## Extract provided
--

Evaluate performance of fast and slow versions of algorithms.

Designed for evaluating fast and dirty C code against cleaner code using Blitz arrays. Does some profiling and returns the total error between the results.

Parameters:

function (Python function) – The function to be evaluated.
original_data (2D array [index, time]) – The original time series.
surrogates (2D array [index, time]) – The surrogate time series.

Return float:

The total squared difference between resulting matrices.

static normalize_time_series_array(time_series_array)[source]¶

Normalize an array of time series to zero mean and unit variance individually for each individual time series.

Modifies the given array in place!

Examples:

>>> ts = Surrogates.SmallTestData().original_data
>>> Surrogates.SmallTestData().normalize_time_series_array(ts)
>>> r(ts.mean(axis=1))
array([ 0., 0., 0., 0., 0., 0.])
>>> r(ts.std(axis=1))
array([ 1., 1., 1., 1., 1., 1.])

Parameters:: time_series_array (2D array [index, time]) – The time series array to be normalized.

original_data¶: The original time series for surrogate generation.

original_distribution(test_function, original_data, n_bins=100)[source]¶

Return a normalized histogram of a similarity measure matrix.

The absolute value of the similarity measure is used, since only the degree of similarity was of interest originally.

Parameters:

test_function (Python function) – The function implementing the similarity measure.
original_data (2D array [index, time]) – The original time series.
n_bins (int) – The number of bins for estimating prob. distributions.

Return type:

tuple of 1D arrays ([bins],[bins])

Returns:

the similarity measure histogram and lower bin boundaries.

recurrence_plot(embedding, threshold)[source]¶

Return the recurrence plot from an embedding of a time series.

Uses supremum norm.

--

## Information given

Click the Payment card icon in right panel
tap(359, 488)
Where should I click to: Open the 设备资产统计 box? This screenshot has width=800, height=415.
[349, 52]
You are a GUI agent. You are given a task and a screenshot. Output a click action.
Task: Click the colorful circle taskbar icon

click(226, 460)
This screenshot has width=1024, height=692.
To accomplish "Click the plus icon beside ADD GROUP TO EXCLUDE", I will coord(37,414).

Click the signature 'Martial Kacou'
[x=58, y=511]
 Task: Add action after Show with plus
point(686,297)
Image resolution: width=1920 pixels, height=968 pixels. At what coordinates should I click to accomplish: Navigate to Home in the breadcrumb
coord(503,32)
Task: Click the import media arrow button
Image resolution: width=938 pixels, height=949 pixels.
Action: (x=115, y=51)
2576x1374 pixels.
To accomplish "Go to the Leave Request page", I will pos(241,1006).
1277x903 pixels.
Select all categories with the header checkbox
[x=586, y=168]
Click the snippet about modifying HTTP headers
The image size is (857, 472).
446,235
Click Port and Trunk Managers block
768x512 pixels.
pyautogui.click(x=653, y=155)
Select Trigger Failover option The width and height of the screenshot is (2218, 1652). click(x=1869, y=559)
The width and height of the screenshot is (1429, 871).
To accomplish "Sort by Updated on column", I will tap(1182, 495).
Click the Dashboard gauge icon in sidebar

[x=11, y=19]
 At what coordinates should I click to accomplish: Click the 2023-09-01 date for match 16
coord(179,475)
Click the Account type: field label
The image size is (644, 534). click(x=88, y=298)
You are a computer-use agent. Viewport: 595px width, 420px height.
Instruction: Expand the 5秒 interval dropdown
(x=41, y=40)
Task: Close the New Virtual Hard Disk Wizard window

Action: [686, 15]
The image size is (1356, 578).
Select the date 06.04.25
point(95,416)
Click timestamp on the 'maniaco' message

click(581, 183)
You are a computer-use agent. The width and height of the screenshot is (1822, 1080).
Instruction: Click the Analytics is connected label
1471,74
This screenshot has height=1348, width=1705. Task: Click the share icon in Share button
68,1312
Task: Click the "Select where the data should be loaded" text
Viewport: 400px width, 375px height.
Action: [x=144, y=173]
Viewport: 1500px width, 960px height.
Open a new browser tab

--

## Challenges
**a.** In the documentation excerpt, which norm does recurrence_plot use?
**b.** Print the documentation excerpt from "Modifies the given" to "to be normalized.".
The lines above are separate from the documentation excerpt.

## Solutions to each task
**a.** The supremum norm.

**b.**
Modifies the given array in place!

Examples:

>>> ts = Surrogates.SmallTestData().original_data
>>> Surrogates.SmallTestData().normalize_time_series_array(ts)
>>> r(ts.mean(axis=1))
array([ 0., 0., 0., 0., 0., 0.])
>>> r(ts.std(axis=1))
array([ 1., 1., 1., 1., 1., 1.])

Parameters:: time_series_array (2D array [index, time]) – The time series array to be normalized.